Introducing django-lazysignup
django-lazysignup is a Django application that was partly inspired by a talk that Simon Willison gave at EuroPython a few years back (perhaps 2008, or 2009?) and partly to scratch an itch I had with an application I was building at the time. The problem it tries to solve is that making users sign up with a web site just to try out your app is quite a high barrier - potential users just bounce right off that registration form.
I'd seen some efforts to solve this problem before. Most seemed to involve stashing the data for some predetermined part of the website somewhere (often in the session) and then reconstituting it into real application data when the user eventually bites the bullet and signed up. This worked OK, but you had to write it anew for every web site, as clearly the data you'd want to store would change from site to site. You also ended up effectively developing a miniature version of your site that would work with some limited data set.
This didn't really seem good enough.
So I started wondering - what if we just created a real user for every person who visited the site? Django already has support for creating users with unusable passwords - so if we just create a user with an unusable password every time a new person comes along, log them in, and then at some future point (presumably once they've fallen in love with your site) they can set themselves up with a real username and password. And as a bonus, all that data that they created while messing about with the site sticks around, and carries over into their 'real' user.
This is, in essence, how django-lazysignup works.
Let's take a look in a bit more detail. You can grab an official release from PyPI, or clone it on GitHub.
What's in the package?
Once you've installed django-lazysignup (I'll let you read the docs to see how to do that), you've got a few tools to play with:
- An authentication backend
- A user conversion view
- The allow_lazy_user view decorator
- The is_lazy_user template filter
- The user agent blacklist
- Custom user models
Authentication backend
The authentication backend needs to be installed for django-lazysignup to work. This backend is required so that we can authenticate the temporary user accounts without a password. We refer to these temporary users as 'lazy' users - they haven't bothered to sign up yet.
The user conversion view
In many cases, you're going to want your users to sign up eventually. The package includes a view to allow you to do this, converting a lazy user to a real user. In practice, this simply involves the user setting a username and password for their temporary user account. This approach means they get to keep all the data that they've already created in your application.
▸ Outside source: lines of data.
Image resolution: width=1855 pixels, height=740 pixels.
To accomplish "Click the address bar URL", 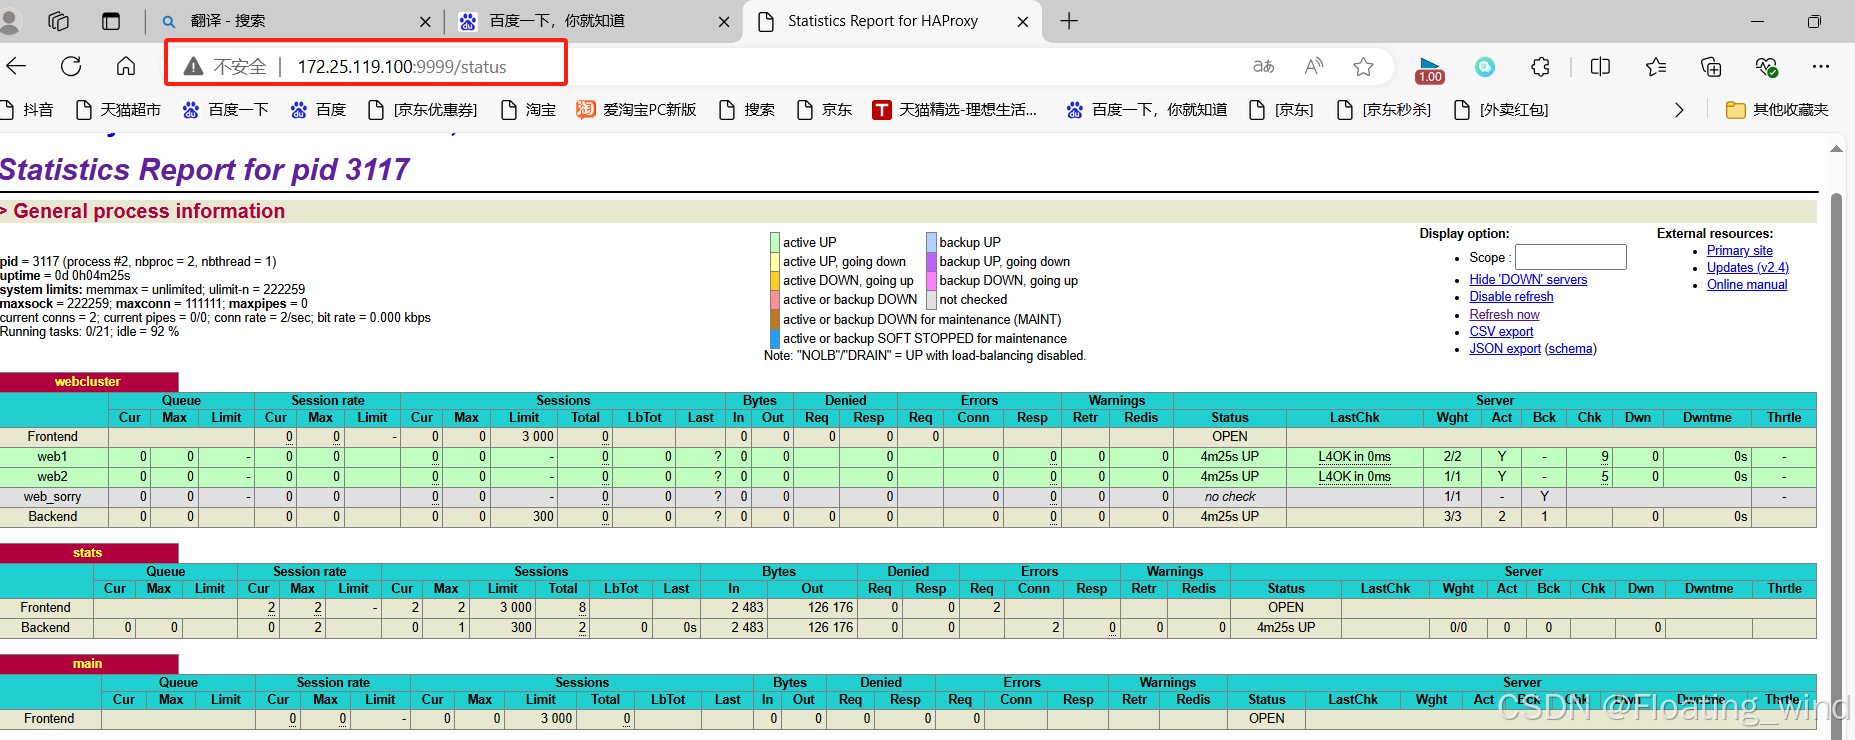I will (402, 67).
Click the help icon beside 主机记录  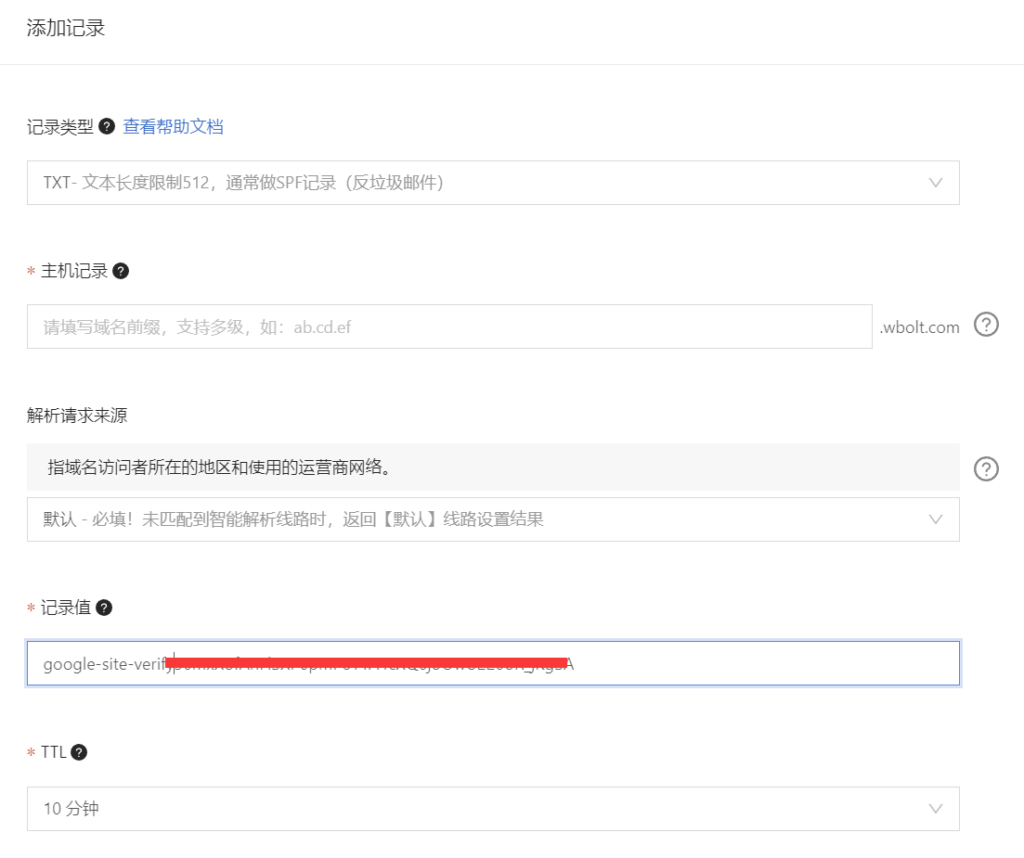[121, 271]

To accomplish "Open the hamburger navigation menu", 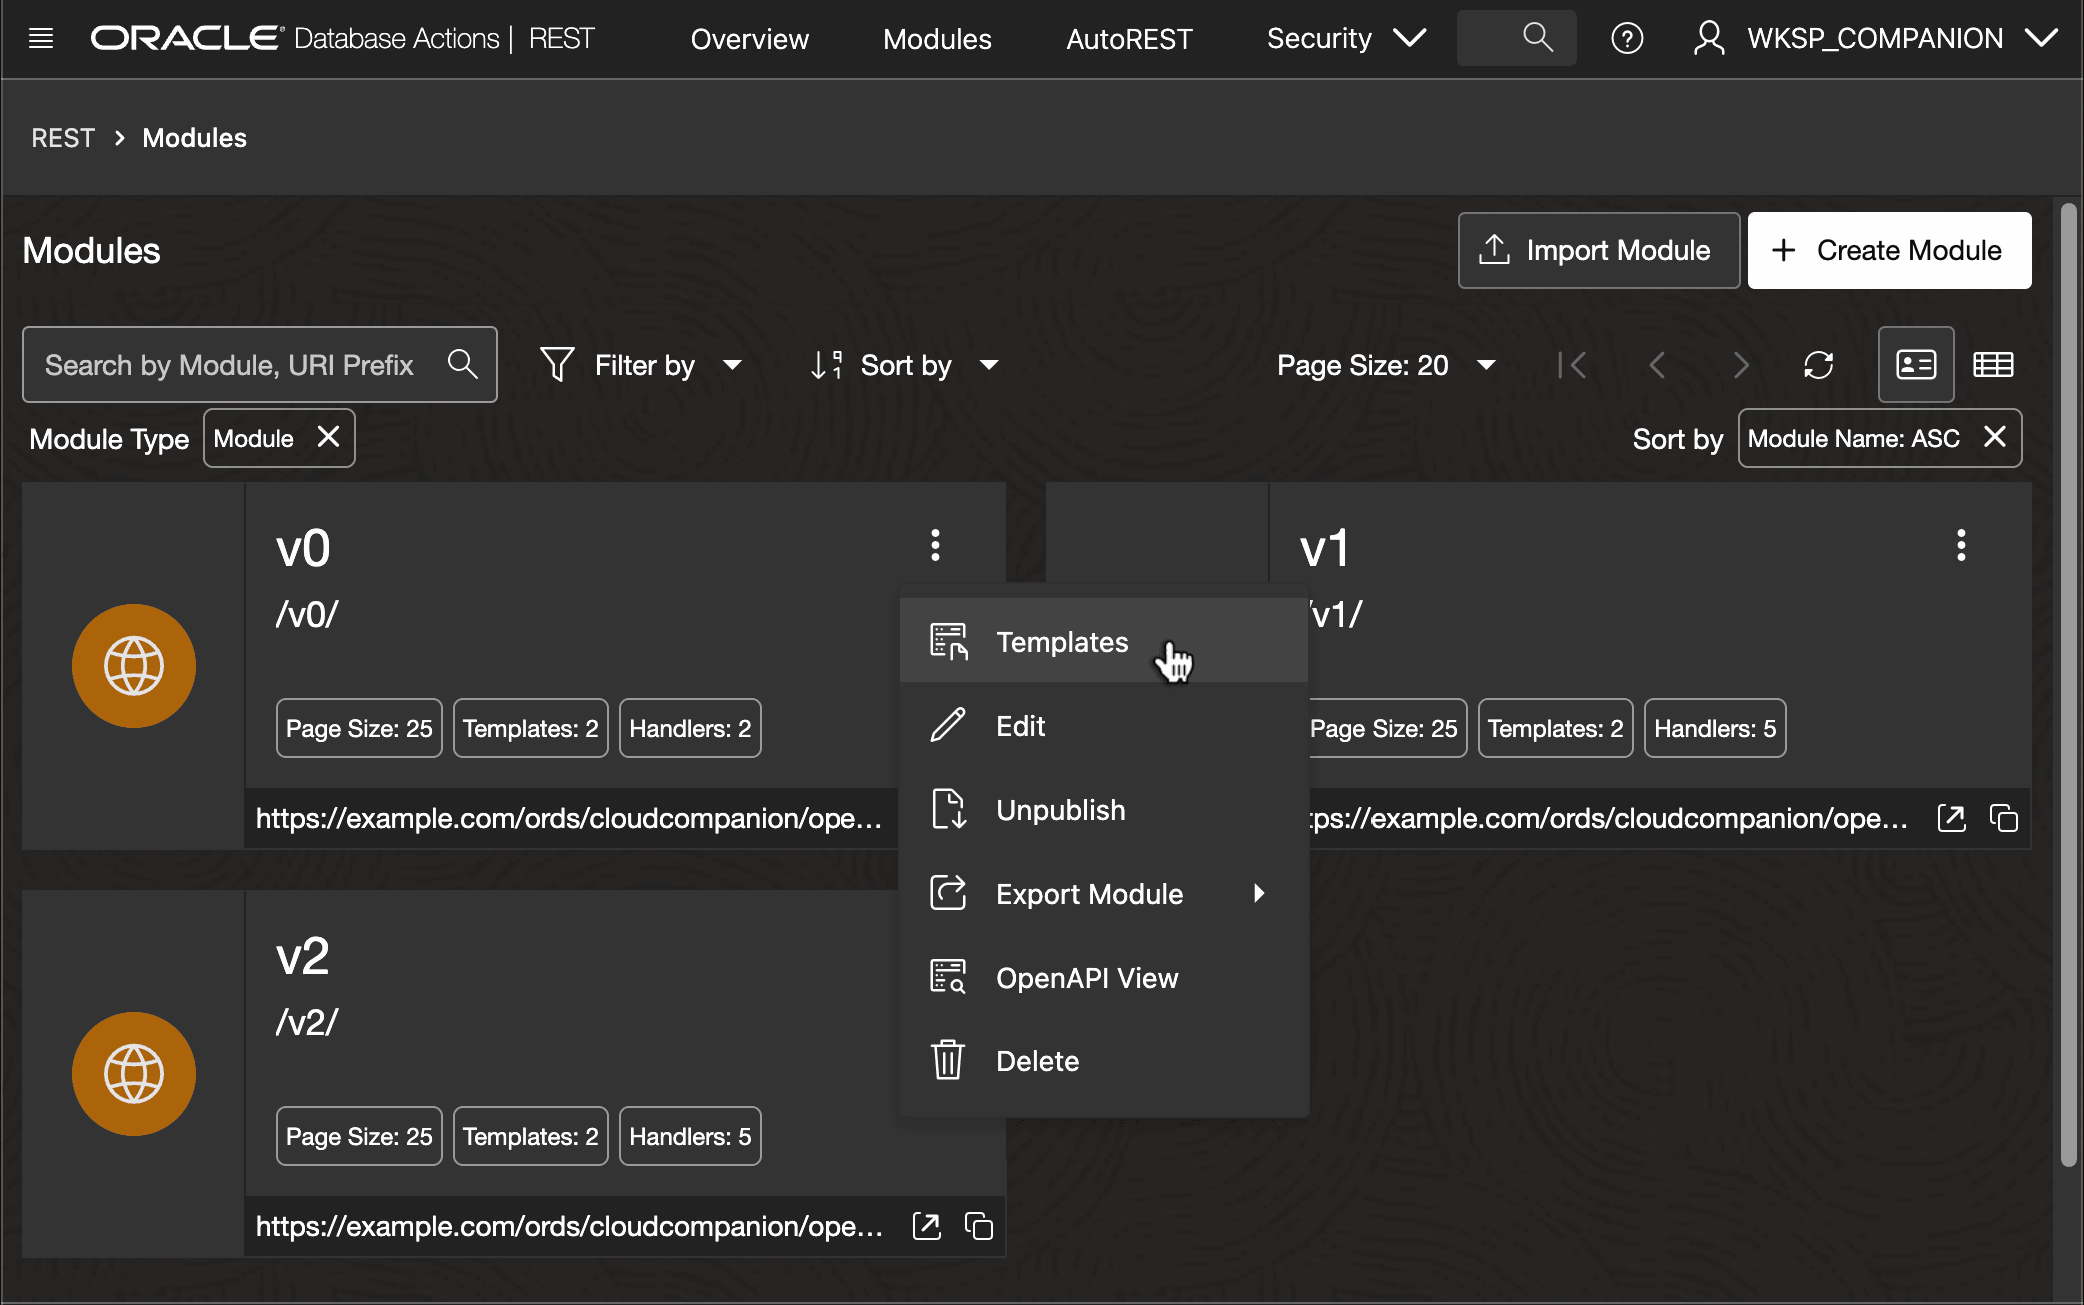I will [41, 39].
The allow_lazy_user decorator
The temporary user creation process is potentially an expensive one (and on a high-traffic site, may cause contention on the user table). django-lazysignup therefore provides a decorator that allows the developer to specify which views can trigger this process. Sites I've developed that use this package tend to apply the decorator to the views that do interesting things, but exclude the homepage and any static pages on the site.
The is_lazy_user template filter
It's often useful - particularly in templates - to find out whether the current user is a lazy (ie. temporary) user or not. In particular, you may want to show a link to the convert view if they're a lazy user. This template filter is provided for this purpose. Note that lazy users will appear as authenticated (ie. is_authenticated() returns True). For now, has_usable_password also returns False for lazy users, though this should not be relied on. The canonical way of detecting a lazy user is through the is_lazy_user filter (and its associated function in the utils module)
The user agent blacklist
You probably don't want every request to a view that's opted in to lazy user creation to actually create a user. Principally, you probably don't want search engines to do this. The user agent blacklist is a crude way of filtering out such robots.
Note that this means that views that have the allow_lazy_user decorator won't be guaranteed to always have an authenticated user. You still need to make sure that your views work with unauthenticated user (or mark them with the login_required decorator or similar).
Custom user models
As of version 0.7, django-lazysignup also has limited support for custom user models. Just set the LAZYSIGNUP_USER_MODEL setting appropriately (by default, it's auth.User to support contrib.auth out of the box). As alluded to before, support for custom users is basically predicated on the user model looking pretty much like a normal Django user - especially in that it's stored in the database.
I anticipate that this mechanism will change in the distant future, if Django were to adopt some form of pluggable model (or at least, a pluggable user model).
Restrictions
django-lazysignup was built with Django's own contrib.auth application in mind. If you're not using this for authentication, then integrating django-lazysignup will be more of a challenge. (If you do, and there are some changes to the package that would help you, please let me know!). In particular, it expects that you will have a user model stored somewhere in the database.
The Future
Honestly, I'd expected to have a 1.0 release out the door by now, but people keep suggesting great features that I'd like to get in before committing to API stability. Currently on the list are:
- Global view opt in, with opt-out decorator (suggested by Rob Hudson)
- Support for deferred user validation - for example, to support email address validation (suggested by Alex Ehlke)
In addition to Rob and Alex, thanks also to Luke Zapart for suggesting and providing an initial implementation and tests for the custom user model feature.
If you have a play with the app, and there's something you'd like to see, then do get in touch - or just fork it on GitHub, add the feature (with docs and tests, preferably!) and send me a pull request.
And that application that django-lazysignup was originally built for? Well, I still want to do it. Someday.